[Dataset records]
◆ ◆ ◆

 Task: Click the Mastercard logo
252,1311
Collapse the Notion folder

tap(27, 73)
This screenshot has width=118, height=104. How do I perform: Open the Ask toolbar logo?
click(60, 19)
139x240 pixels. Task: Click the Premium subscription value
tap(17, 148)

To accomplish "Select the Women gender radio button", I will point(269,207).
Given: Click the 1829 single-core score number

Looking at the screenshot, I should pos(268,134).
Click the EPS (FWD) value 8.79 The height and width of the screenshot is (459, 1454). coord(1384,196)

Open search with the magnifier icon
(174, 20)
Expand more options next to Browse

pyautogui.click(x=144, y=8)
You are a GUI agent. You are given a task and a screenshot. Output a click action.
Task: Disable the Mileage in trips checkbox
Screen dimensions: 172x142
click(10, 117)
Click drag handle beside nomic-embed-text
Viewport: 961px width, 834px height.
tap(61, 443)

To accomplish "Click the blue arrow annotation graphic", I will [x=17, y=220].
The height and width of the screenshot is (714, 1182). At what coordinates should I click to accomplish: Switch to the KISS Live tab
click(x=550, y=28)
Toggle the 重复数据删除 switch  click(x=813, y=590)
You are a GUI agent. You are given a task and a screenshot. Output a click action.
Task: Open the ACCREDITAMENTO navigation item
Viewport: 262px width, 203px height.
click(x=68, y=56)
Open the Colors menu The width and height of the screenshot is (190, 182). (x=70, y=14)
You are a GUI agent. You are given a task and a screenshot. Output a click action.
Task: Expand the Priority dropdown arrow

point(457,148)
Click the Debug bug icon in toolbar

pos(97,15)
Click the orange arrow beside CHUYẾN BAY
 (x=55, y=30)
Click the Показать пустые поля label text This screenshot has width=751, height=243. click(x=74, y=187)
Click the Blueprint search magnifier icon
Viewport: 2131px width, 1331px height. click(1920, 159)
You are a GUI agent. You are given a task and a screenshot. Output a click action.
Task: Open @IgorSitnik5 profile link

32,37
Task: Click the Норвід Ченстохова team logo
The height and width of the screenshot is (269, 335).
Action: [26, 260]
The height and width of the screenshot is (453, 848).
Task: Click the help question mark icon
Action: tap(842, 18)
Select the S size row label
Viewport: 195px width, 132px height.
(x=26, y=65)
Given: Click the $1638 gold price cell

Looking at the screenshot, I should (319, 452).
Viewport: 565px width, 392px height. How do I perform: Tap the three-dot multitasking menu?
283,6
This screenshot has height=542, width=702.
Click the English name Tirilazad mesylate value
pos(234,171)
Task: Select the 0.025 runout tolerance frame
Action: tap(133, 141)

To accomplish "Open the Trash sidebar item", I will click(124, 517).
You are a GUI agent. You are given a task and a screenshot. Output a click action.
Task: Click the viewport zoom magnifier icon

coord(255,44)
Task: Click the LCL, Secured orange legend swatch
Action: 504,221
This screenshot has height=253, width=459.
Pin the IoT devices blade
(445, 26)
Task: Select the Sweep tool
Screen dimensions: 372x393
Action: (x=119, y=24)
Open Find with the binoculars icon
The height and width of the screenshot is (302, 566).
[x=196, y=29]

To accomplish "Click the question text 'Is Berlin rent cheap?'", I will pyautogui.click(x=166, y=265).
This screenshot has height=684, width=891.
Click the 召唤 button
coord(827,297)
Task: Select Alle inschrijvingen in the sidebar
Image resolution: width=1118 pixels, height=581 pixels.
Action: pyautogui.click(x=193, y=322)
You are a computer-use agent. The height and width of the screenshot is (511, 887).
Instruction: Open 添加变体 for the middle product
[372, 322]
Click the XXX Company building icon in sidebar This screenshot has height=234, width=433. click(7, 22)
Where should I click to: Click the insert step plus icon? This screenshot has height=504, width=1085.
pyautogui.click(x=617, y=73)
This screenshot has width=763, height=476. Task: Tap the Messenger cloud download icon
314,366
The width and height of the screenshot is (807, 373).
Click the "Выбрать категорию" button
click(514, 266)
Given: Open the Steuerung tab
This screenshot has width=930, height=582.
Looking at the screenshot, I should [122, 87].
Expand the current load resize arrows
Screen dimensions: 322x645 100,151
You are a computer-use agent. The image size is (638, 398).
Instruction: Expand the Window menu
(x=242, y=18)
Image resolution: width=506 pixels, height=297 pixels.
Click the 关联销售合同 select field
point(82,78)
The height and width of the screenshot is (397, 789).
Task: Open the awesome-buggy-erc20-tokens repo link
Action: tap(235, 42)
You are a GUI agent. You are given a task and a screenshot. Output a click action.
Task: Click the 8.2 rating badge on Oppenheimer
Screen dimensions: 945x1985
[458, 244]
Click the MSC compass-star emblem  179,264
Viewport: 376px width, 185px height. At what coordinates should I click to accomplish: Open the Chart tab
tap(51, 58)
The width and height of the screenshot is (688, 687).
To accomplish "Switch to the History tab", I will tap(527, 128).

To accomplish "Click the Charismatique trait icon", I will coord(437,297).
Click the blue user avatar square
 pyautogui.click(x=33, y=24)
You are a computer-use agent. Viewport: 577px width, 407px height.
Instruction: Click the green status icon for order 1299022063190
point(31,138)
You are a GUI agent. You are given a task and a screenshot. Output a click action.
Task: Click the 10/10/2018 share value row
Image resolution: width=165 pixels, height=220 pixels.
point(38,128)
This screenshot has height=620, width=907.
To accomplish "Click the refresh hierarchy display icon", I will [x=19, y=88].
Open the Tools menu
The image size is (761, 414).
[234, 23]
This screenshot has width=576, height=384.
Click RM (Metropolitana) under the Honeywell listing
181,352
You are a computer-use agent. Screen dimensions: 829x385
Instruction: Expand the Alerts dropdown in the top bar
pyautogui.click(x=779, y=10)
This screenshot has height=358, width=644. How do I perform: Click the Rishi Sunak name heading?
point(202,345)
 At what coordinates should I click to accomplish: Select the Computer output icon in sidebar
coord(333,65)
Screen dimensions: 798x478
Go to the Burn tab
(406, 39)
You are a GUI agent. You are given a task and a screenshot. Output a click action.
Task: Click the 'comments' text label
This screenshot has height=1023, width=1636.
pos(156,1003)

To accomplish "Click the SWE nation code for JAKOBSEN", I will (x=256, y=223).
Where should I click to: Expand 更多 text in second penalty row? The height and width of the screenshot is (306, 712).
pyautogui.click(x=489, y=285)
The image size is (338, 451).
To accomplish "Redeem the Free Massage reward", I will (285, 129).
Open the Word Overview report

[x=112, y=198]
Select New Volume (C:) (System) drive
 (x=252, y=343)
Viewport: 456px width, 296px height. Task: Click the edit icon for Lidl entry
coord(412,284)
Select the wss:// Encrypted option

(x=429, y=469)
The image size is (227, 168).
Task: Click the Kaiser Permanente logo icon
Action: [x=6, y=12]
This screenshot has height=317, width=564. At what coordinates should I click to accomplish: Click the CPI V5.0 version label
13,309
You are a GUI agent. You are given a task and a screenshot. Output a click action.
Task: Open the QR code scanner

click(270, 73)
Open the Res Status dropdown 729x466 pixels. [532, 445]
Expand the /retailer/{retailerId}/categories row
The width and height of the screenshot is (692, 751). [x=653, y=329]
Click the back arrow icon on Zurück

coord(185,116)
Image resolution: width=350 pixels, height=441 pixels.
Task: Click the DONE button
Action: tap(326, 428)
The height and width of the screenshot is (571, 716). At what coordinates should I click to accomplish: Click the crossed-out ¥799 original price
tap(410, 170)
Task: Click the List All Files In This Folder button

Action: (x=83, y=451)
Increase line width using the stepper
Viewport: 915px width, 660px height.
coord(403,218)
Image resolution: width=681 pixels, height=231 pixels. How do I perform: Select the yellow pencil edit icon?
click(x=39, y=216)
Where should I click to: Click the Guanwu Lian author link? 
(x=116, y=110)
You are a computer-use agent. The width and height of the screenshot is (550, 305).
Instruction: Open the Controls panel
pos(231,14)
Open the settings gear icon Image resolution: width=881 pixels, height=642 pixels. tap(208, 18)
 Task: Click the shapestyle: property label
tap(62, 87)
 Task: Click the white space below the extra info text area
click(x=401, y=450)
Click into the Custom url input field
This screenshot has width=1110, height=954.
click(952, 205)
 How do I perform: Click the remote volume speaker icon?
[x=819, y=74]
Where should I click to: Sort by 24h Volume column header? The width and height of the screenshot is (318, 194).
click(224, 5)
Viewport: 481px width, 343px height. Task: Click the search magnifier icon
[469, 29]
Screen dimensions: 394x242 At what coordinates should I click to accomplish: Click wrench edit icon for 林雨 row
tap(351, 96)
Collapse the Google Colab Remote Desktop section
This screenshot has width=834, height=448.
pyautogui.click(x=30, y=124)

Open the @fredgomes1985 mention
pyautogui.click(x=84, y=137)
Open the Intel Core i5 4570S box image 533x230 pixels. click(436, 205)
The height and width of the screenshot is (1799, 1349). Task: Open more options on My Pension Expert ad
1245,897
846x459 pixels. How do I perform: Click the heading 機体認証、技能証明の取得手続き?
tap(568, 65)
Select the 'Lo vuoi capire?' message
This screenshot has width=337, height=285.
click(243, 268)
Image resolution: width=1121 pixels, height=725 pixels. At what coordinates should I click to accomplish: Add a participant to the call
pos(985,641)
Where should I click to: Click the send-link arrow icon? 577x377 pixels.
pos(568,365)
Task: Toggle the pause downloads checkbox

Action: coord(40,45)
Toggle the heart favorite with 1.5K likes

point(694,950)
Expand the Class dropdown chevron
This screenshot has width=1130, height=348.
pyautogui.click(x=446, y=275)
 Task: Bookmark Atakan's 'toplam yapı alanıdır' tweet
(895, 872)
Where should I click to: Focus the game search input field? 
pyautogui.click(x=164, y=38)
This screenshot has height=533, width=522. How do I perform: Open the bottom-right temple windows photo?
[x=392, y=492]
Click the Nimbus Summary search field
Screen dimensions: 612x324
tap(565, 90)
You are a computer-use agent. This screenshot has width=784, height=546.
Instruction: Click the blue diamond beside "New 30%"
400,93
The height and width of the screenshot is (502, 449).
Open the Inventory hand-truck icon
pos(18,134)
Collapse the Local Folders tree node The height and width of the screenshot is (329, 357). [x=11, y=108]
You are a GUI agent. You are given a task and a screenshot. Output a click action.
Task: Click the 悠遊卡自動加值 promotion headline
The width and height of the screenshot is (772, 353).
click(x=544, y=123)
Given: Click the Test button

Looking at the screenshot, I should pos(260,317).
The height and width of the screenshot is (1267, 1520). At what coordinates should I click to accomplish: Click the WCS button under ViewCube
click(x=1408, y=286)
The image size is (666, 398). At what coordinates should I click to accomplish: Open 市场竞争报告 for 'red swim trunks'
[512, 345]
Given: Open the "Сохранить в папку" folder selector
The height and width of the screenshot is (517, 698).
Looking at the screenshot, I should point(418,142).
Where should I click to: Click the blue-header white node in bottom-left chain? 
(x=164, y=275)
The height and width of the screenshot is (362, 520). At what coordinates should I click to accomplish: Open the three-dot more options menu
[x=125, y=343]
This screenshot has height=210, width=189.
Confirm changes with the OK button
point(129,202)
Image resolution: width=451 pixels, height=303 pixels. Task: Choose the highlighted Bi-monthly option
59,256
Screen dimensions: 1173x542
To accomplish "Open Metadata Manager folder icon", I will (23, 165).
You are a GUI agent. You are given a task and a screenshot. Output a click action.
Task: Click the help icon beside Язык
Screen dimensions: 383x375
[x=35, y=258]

◆ ◆ ◆

TASK BRIEF →
Would you please repeat exactly the lines above, starting at the line with "The width and height of the screenshot is (807, 373)." and stopping at the line with "Task: Click the 8.2", both included?

TASK RESPONSE →
The width and height of the screenshot is (807, 373).
Click the "Выбрать категорию" button
click(514, 266)
Given: Open the Steuerung tab
This screenshot has width=930, height=582.
Looking at the screenshot, I should [122, 87].
Expand the current load resize arrows
Screen dimensions: 322x645 100,151
You are a computer-use agent. The image size is (638, 398).
Instruction: Expand the Window menu
(x=242, y=18)
Image resolution: width=506 pixels, height=297 pixels.
Click the 关联销售合同 select field
point(82,78)
The height and width of the screenshot is (397, 789).
Task: Open the awesome-buggy-erc20-tokens repo link
Action: tap(235, 42)
You are a GUI agent. You are given a task and a screenshot. Output a click action.
Task: Click the 8.2 rating badge on Oppenheimer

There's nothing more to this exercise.